Frontier AI labs should have a governance structure and processes to promote safety and help make important decisions well, especially decisions about safety practices and model training and deployment. Mostly this is an open problem that the labs should solve. Possible desiderata include:
- The lab should have a mandate for safety and benefit-sharing
- An independent board (with a safety and benefit-sharing mandate) should exercise effective oversight
- Power should be held by people without profit incentives
- The lab should promote safety culture internally
- The lab should encourage its staff to share safety concerns
What labs should do
How should AI labs be structured and what organizational practices should they adopt to promote safety? This is a hard question. Moreover, it can be hard to verify that good-sounding policies are actually effective.
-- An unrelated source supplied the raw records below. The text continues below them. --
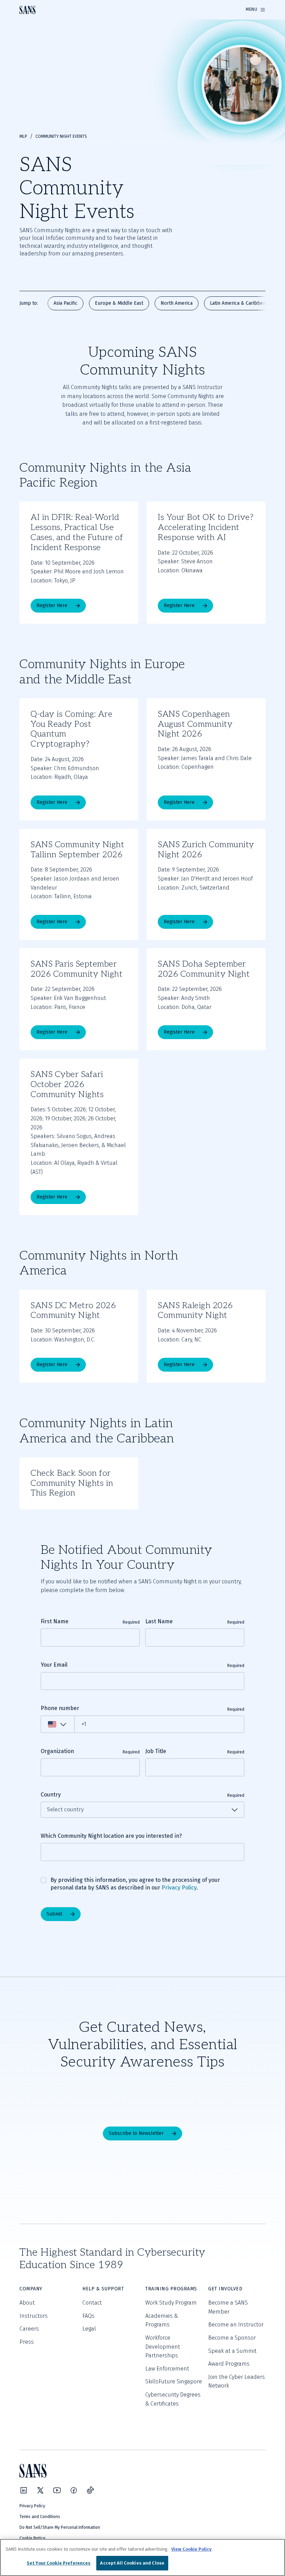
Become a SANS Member (228, 2307)
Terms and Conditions (39, 2516)
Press (26, 2342)
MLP (23, 136)
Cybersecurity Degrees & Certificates (173, 2399)
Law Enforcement (167, 2368)
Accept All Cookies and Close (132, 2563)
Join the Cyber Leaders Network (236, 2381)
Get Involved (225, 2289)
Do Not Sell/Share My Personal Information (59, 2527)
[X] (40, 2490)
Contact (92, 2302)
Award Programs (229, 2363)
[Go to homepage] (27, 10)
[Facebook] (74, 2490)
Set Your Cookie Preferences (59, 2563)
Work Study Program (171, 2302)
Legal (89, 2328)
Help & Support (103, 2289)
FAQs (88, 2316)
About (27, 2302)
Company (30, 2289)
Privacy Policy (179, 1887)
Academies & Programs (161, 2320)
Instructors (33, 2316)
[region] (142, 2557)
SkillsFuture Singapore (173, 2381)
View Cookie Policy (191, 2549)
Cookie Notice (32, 2538)
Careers (29, 2328)
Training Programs (171, 2289)
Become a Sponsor (232, 2337)
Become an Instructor (235, 2324)
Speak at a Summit (232, 2351)
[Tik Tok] (90, 2490)
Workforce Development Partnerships (162, 2346)
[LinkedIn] (23, 2490)
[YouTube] (57, 2490)
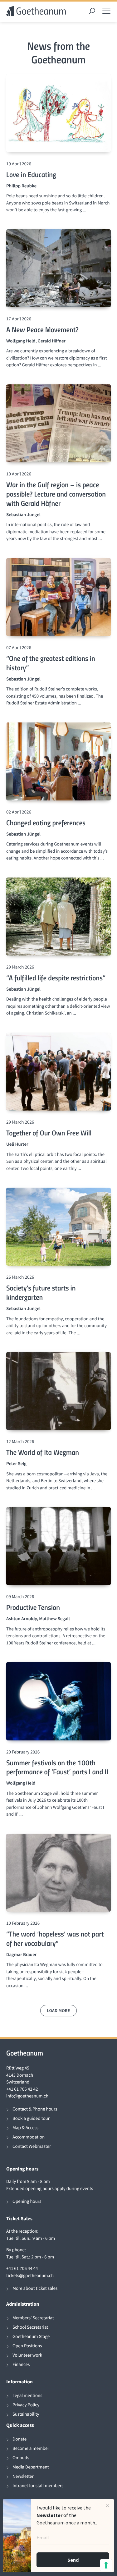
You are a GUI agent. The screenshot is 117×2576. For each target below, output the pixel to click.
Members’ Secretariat (33, 2318)
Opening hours (26, 2201)
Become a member (30, 2448)
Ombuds (20, 2458)
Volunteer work (27, 2355)
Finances (21, 2364)
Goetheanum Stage (31, 2337)
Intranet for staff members (37, 2486)
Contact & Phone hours (34, 2109)
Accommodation (28, 2137)
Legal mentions (27, 2396)
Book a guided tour (31, 2118)
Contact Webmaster (31, 2146)
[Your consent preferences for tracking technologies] (106, 2565)
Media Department (30, 2467)
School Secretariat (30, 2327)
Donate (19, 2439)
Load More (58, 2010)
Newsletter (23, 2476)
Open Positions (27, 2346)
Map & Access (25, 2128)
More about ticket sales (34, 2288)
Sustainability (25, 2414)
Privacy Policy (25, 2405)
Maybe labs’ organizational structure is important. It seems good for a lab to be controlled by a nonprofit or be a public benefit corporation, and for profit-motivated investors to have minimal control over the lab’s behavior.
A lab’s primary mandate should prioritize safety, avoiding catastrophic risk, and achieving shared long-term benefit from powerful AI.
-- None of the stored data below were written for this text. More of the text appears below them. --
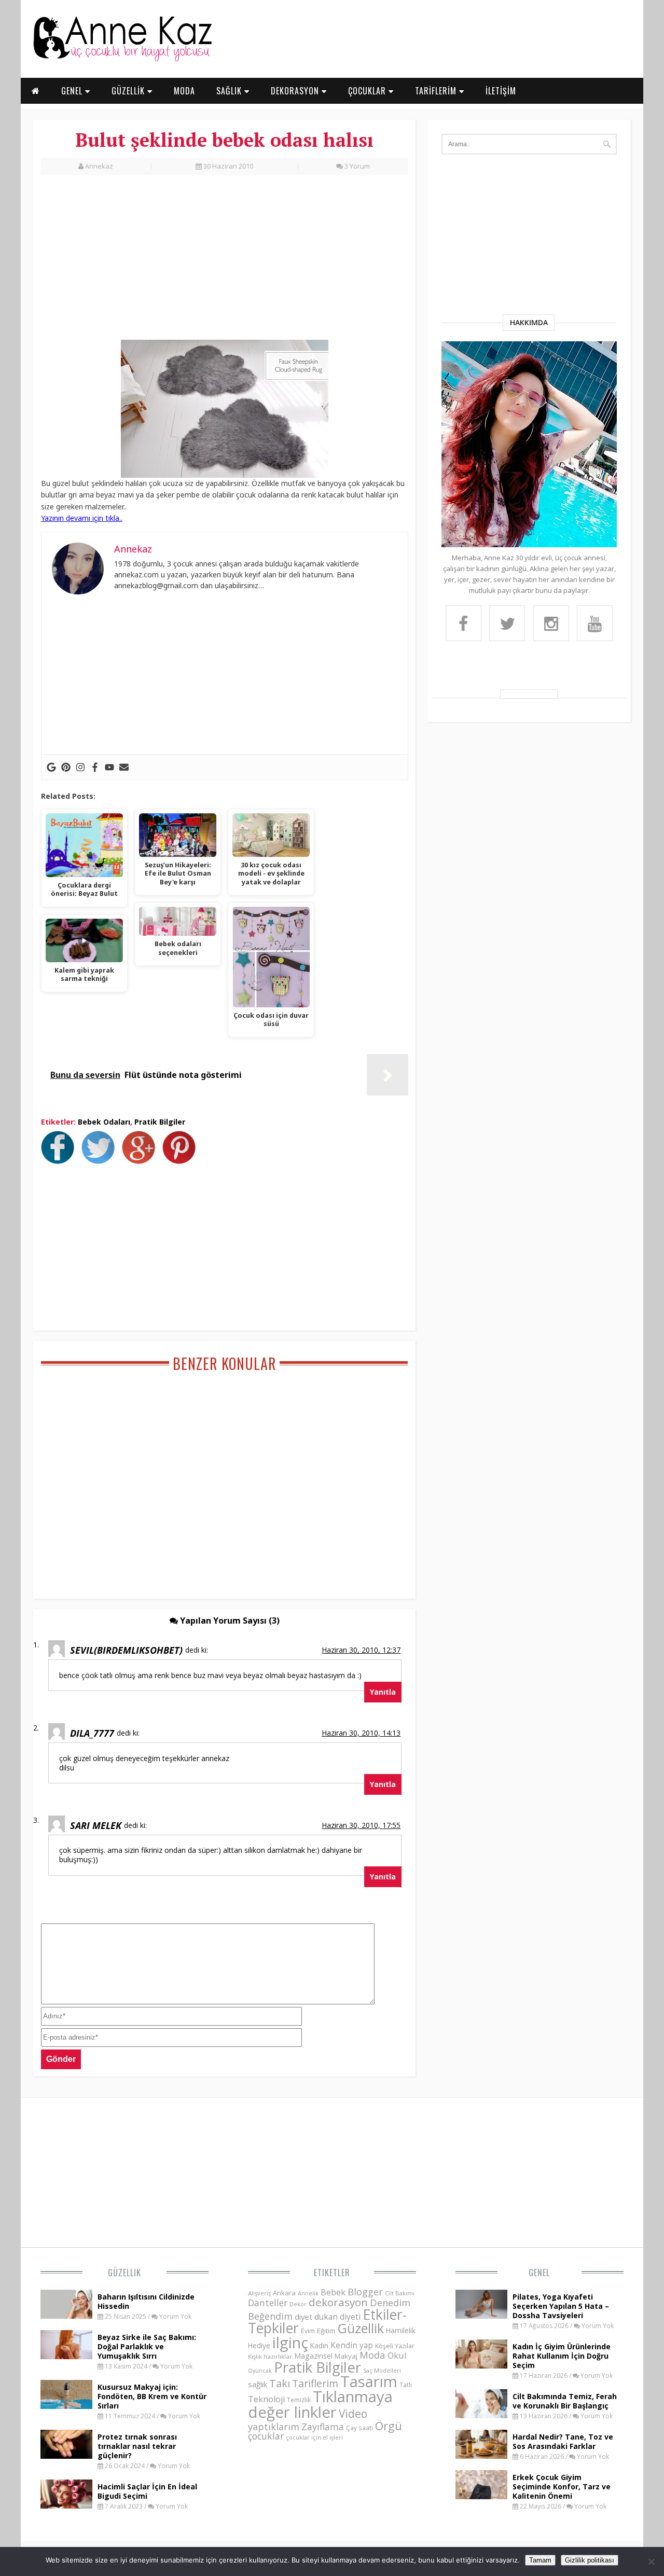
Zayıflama (322, 2426)
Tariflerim (315, 2383)
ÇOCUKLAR (368, 91)
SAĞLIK (230, 91)
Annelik (308, 2293)
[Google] (51, 767)
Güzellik (124, 2272)
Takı (279, 2383)
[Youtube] (109, 767)
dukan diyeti (337, 2316)
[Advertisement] (224, 263)
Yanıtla (383, 1692)
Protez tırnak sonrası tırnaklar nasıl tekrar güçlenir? (137, 2446)
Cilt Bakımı (399, 2293)
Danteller (267, 2302)
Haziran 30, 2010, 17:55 (361, 1825)
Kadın (319, 2345)
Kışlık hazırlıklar (270, 2356)
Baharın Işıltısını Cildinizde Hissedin (146, 2301)
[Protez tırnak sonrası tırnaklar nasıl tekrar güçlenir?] (66, 2455)
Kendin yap (351, 2345)
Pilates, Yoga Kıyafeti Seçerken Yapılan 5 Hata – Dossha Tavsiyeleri (561, 2306)
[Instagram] (80, 767)
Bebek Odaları (104, 1122)
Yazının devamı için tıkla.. (81, 518)
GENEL (73, 91)
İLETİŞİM (501, 91)
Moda (372, 2354)
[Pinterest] (66, 767)
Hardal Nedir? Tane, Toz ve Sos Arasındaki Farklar (563, 2441)
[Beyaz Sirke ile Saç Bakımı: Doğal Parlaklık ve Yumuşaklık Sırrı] (66, 2356)
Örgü (388, 2425)
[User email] (124, 767)
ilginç (290, 2342)
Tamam (540, 2560)
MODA (184, 91)
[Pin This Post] (181, 1161)
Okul (397, 2355)
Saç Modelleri (382, 2370)
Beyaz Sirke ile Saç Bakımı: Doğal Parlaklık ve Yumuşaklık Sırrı (147, 2346)
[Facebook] (95, 767)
Maybe labs should have a “board risk committee,” a “chief risk officer,” “internal review boards,” and more.1 Maybe AGI labs need an internal audit function.
We do not know how labs can improve their safety culture. Labs should have a good process for staff to raise concerns about safety; we don’t know what that process should look like.
Labs should ensure that their board members prioritize safety and security, and should empower their boards to track progress on safety and security.
It seems good for leadership and staff to have little or ideally no equity in the lab. But most of a lab’s leadership’s self-centered incentives come from power rather than money, so a leader may prioritize their own lab’s success even with no equity.
Labs should plan for the possibility of pausing for safety, and in particular financially prepare for a pause and plan for what their staff would work on during a pause.
Labs increasing transparency about how safe they are would incentivize them to be safer, help observers distinguish responsible from irresponsible labs, incentivize other labs to be more transparent and safer, and help them coordinate with other labs. Labs should support/facilitate/encourage whistleblowing about dishonest, reckless, or ruthless behavior as well as practices or products that violate regulations, standards, or industry best practice. Labs should have an ombuds process to help staff investigate, resolve, or amplify concerns. I don’t know what that should look like. We don’t know what the details should be. Ambitiously, labs should adopt a strong transparency mechanism based on staff flagging false statements. See Honest organizations (Christiano 2018). Cryptographic mechanisms such as ring signatures could enable provably anonymous whistleblowing, but this is not necessary.
Perhaps a group that understands AI risk should be able to veto access to model weights and other critical IP, legally and in practice.2
On personnel, a lab should select for people who prioritize safety and avoiding extreme risks, and it should explain to staff that it makes tradeoffs for safety like not publishing most research, pausing if necessary, and potentially helping another lab build powerful AI safely rather than pursuing it itself.
Labs should have a good process for revising safety commitments and practices, including some independent oversight/review. This is currently evaluated as “Revising policies” and “Elicit external review of risk assessment practices and commitments” in “Risk assessment.”
Evaluation
Organizational structure (30%): the lab is structured in a way that enables it to prioritize safety in key decisions, legally and practically.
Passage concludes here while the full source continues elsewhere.